Becoming Jane (Film – 2007) – Jane Austen (Anne Hathaway). Jane wore a dress decorated at the waist with chocolate and blue silk ribbon.
Gaslight (Theatre The Old Vic – 2007). Bella Manningham (Rosamund Pike). A gown of steel-blue and lilac cotton moiré silk.
The Shadow in The North (BBC TV – 2007). Sally Lockhart (Billie Piper). Sally wore a jacket made from black silk/linen and a bonnet trimmed with black silk taffeta and satin striped ribbons.

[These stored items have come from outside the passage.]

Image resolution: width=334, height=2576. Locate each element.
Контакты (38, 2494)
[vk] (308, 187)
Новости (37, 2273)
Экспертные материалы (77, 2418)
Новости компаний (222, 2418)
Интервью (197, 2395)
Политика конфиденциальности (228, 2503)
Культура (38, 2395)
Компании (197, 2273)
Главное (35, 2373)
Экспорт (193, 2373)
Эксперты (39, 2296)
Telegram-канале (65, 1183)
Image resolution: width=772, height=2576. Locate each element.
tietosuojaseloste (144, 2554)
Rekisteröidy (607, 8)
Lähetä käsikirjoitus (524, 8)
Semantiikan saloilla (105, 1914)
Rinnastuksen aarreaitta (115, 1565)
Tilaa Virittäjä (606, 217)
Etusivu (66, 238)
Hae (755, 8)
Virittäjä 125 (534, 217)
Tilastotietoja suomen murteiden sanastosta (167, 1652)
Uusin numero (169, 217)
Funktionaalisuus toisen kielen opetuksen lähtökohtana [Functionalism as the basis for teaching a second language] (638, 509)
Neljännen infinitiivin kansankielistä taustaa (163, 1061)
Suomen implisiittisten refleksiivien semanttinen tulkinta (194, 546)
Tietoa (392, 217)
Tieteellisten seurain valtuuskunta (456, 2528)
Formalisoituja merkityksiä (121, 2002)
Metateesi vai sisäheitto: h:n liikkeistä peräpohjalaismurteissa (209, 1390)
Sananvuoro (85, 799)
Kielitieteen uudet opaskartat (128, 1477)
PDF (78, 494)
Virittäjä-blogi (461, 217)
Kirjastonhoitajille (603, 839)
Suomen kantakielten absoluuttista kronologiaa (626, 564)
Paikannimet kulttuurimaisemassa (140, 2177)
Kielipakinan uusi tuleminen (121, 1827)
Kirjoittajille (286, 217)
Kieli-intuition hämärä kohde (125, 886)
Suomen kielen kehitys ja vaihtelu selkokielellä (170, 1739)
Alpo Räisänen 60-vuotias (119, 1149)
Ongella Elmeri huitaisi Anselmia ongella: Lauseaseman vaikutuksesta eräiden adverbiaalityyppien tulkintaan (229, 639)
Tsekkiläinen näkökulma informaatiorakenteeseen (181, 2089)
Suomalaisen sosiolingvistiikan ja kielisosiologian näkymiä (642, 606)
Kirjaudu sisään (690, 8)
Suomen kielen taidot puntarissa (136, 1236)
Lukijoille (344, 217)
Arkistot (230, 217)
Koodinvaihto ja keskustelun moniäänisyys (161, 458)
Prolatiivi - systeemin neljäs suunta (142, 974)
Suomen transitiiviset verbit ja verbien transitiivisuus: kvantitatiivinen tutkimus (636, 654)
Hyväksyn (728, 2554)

Miss Potter (BBC Film – 2007). Mrs Potter (Barbara Flynn). Mrs Potter wore a gown of silk cotton moiré.
Fanny Hill (BBC TV – 2007). Mr H (Hugo Speer). Mr H wore a coat made from champagne silk and gold cotton moiré.
Tess of the D’Urbervilles (BBC TV – 2008). Tess (Gemma Aterton). Tess wore a straw boater trimmed with champagne satin striped woven ribbon.
Garrow’s Law (BBC TV – 2009). Lady Sarah Hill (Lyndsey Marshal). Lady Sarah wore a gown of silk fabric.
Other high-profile productions featuring silk fabrics woven at Whitchurch Mill include: The Piano (Film – 1993); The Madness of King George (Film – 1994) and The Ruby in the Smoke (BBC TV – 2006). In the Café there is a large display of production stills featuring some of the costumes mentioned above.